The task: Reproduce the lines below exactly, starting at the one containing "Collapse the 0項目 results panel" and stopping at the final line.

+++ Dataset excerpts +++

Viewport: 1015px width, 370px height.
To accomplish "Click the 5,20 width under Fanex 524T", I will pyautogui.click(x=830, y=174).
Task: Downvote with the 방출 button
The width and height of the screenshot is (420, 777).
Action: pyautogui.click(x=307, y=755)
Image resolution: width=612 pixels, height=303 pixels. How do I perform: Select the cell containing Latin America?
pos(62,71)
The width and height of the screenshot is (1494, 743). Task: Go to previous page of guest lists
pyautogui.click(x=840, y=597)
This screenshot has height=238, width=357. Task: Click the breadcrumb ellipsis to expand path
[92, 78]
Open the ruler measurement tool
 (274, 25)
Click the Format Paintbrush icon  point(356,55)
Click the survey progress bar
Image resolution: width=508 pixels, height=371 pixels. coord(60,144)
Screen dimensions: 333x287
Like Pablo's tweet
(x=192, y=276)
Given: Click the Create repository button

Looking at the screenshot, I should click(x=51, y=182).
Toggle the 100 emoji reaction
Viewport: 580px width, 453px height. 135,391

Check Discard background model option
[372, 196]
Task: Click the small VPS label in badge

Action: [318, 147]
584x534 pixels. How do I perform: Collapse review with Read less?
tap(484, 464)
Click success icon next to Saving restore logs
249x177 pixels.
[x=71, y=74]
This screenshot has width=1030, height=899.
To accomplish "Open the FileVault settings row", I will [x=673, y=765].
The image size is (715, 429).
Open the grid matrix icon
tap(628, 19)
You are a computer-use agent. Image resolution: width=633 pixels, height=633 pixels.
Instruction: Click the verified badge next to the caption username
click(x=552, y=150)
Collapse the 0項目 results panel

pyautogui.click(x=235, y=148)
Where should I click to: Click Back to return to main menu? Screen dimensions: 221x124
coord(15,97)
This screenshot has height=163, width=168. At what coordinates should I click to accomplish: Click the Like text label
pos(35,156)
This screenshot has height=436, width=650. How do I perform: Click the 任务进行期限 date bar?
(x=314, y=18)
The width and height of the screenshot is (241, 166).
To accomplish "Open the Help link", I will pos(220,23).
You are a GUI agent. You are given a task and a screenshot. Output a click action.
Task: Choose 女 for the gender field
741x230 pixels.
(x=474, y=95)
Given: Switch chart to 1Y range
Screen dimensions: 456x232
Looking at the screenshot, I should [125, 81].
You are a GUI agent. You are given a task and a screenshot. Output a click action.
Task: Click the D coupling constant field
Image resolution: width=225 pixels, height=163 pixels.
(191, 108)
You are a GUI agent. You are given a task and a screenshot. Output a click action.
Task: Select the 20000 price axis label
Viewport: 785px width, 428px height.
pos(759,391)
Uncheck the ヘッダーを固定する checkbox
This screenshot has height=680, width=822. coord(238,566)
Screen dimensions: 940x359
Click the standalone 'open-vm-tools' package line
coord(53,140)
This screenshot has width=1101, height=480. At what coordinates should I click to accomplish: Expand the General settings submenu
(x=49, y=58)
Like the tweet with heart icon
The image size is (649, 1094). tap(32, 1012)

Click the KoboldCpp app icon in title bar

+++

Result of this exercise:
Collapse the 0項目 results panel

pyautogui.click(x=235, y=148)
Where should I click to: Click Back to return to main menu? Screen dimensions: 221x124
coord(15,97)
This screenshot has height=163, width=168. At what coordinates should I click to accomplish: Click the Like text label
pos(35,156)
This screenshot has height=436, width=650. How do I perform: Click the 任务进行期限 date bar?
(x=314, y=18)
The width and height of the screenshot is (241, 166).
To accomplish "Open the Help link", I will pos(220,23).
You are a GUI agent. You are given a task and a screenshot. Output a click action.
Task: Choose 女 for the gender field
741x230 pixels.
(x=474, y=95)
Given: Switch chart to 1Y range
Screen dimensions: 456x232
Looking at the screenshot, I should [125, 81].
You are a GUI agent. You are given a task and a screenshot. Output a click action.
Task: Click the D coupling constant field
Image resolution: width=225 pixels, height=163 pixels.
(191, 108)
You are a GUI agent. You are given a task and a screenshot. Output a click action.
Task: Select the 20000 price axis label
Viewport: 785px width, 428px height.
pos(759,391)
Uncheck the ヘッダーを固定する checkbox
This screenshot has height=680, width=822. coord(238,566)
Screen dimensions: 940x359
Click the standalone 'open-vm-tools' package line
coord(53,140)
This screenshot has width=1101, height=480. At what coordinates should I click to accomplish: Expand the General settings submenu
(x=49, y=58)
Like the tweet with heart icon
The image size is (649, 1094). tap(32, 1012)

Click the KoboldCpp app icon in title bar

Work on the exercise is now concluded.